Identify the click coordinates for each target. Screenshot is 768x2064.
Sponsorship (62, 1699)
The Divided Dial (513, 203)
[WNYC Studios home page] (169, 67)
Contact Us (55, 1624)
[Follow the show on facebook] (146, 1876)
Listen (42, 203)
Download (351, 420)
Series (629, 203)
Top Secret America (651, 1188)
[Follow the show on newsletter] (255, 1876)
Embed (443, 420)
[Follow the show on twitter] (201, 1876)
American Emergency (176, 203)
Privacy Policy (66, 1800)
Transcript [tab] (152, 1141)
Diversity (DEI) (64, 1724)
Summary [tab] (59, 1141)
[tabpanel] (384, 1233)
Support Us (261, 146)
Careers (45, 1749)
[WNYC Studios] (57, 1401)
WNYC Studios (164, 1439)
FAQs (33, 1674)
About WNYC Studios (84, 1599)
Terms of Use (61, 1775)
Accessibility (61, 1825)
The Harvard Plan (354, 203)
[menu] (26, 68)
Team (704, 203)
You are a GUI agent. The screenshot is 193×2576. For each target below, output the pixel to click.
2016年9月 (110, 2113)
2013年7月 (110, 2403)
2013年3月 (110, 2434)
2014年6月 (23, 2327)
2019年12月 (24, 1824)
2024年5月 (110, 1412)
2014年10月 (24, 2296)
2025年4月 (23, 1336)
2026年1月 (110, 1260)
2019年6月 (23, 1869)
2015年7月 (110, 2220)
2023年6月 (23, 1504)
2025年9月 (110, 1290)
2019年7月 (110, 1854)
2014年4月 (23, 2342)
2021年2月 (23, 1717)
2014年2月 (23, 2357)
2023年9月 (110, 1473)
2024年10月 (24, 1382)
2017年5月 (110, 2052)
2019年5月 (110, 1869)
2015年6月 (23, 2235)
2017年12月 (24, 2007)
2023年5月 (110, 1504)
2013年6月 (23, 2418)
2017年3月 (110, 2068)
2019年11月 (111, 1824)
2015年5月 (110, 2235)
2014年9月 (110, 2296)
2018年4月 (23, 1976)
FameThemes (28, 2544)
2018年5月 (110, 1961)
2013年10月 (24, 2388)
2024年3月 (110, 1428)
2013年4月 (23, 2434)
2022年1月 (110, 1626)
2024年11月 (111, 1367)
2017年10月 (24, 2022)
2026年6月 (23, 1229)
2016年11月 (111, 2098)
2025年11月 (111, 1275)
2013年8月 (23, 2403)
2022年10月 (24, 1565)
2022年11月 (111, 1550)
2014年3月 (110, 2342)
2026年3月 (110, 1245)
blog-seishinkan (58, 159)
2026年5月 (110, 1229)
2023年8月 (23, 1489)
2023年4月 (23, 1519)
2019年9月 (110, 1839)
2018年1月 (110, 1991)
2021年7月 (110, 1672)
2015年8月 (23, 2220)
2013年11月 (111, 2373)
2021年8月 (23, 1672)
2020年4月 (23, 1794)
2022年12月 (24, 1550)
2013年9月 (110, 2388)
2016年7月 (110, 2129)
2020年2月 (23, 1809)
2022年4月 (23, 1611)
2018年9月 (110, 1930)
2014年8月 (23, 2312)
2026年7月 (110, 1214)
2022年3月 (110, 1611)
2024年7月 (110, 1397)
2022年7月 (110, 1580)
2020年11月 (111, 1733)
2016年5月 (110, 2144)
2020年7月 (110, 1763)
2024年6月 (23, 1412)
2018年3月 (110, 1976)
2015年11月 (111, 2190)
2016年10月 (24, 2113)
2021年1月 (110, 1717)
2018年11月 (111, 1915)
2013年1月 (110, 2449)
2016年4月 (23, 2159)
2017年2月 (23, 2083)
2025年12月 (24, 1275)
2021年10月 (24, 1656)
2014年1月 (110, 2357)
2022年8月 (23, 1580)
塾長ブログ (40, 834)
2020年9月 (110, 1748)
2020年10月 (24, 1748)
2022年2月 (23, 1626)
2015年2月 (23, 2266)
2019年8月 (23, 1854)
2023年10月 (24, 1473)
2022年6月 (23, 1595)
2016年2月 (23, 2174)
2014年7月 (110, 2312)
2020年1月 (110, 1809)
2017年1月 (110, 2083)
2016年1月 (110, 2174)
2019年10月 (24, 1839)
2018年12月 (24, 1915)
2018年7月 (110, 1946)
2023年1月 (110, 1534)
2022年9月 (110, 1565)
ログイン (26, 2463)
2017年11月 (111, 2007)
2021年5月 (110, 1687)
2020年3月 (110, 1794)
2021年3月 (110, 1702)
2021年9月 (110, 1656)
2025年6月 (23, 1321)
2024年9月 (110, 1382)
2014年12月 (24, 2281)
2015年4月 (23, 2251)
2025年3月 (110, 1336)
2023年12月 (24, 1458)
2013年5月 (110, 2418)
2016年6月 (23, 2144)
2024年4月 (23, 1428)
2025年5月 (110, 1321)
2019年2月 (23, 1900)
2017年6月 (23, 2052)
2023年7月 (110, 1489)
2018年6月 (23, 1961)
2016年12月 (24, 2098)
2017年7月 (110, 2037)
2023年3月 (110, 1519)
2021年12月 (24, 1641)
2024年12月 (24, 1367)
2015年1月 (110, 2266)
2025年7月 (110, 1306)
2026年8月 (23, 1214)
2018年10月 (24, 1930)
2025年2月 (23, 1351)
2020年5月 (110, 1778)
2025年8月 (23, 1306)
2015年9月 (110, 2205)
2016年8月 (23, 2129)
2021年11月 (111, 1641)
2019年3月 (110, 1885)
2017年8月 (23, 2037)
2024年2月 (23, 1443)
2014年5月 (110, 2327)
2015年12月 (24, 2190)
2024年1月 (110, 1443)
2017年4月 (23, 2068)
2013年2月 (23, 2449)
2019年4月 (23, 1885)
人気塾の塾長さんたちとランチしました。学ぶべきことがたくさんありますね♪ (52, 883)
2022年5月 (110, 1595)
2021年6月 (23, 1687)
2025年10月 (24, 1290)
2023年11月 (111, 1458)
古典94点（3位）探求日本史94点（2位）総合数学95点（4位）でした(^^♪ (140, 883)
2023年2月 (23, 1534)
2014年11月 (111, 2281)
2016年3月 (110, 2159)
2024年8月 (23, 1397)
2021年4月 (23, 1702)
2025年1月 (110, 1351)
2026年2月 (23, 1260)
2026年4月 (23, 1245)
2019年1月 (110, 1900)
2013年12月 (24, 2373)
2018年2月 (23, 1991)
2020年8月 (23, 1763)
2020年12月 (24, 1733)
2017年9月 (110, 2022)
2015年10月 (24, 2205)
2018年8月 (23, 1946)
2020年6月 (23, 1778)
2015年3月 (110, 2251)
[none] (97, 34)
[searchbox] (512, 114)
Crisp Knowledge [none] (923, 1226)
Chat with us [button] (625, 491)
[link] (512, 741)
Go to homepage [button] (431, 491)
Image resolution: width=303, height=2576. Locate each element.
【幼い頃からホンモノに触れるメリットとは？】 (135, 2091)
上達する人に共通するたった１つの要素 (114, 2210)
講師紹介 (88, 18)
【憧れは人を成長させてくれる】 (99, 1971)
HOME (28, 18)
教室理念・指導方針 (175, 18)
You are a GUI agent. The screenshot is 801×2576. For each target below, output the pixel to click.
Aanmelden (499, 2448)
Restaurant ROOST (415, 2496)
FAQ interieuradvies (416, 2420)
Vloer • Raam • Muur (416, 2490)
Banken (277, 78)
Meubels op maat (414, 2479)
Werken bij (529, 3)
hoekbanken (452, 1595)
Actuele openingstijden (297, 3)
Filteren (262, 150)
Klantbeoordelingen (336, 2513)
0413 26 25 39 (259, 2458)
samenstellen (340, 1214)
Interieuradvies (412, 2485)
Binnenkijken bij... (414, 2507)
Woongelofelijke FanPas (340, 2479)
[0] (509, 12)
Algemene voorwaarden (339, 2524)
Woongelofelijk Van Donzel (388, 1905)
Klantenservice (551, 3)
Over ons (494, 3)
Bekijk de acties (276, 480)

⁂

** Required work **
From the records above, pull out every line containing the word "below".

** Reply **
You are a GUI agent. The screenshot is 193×2576. For each target below, output the pixel to click.
You are a GUI agent. The screenshot is 801×2576. For each target below, output the pixel to click.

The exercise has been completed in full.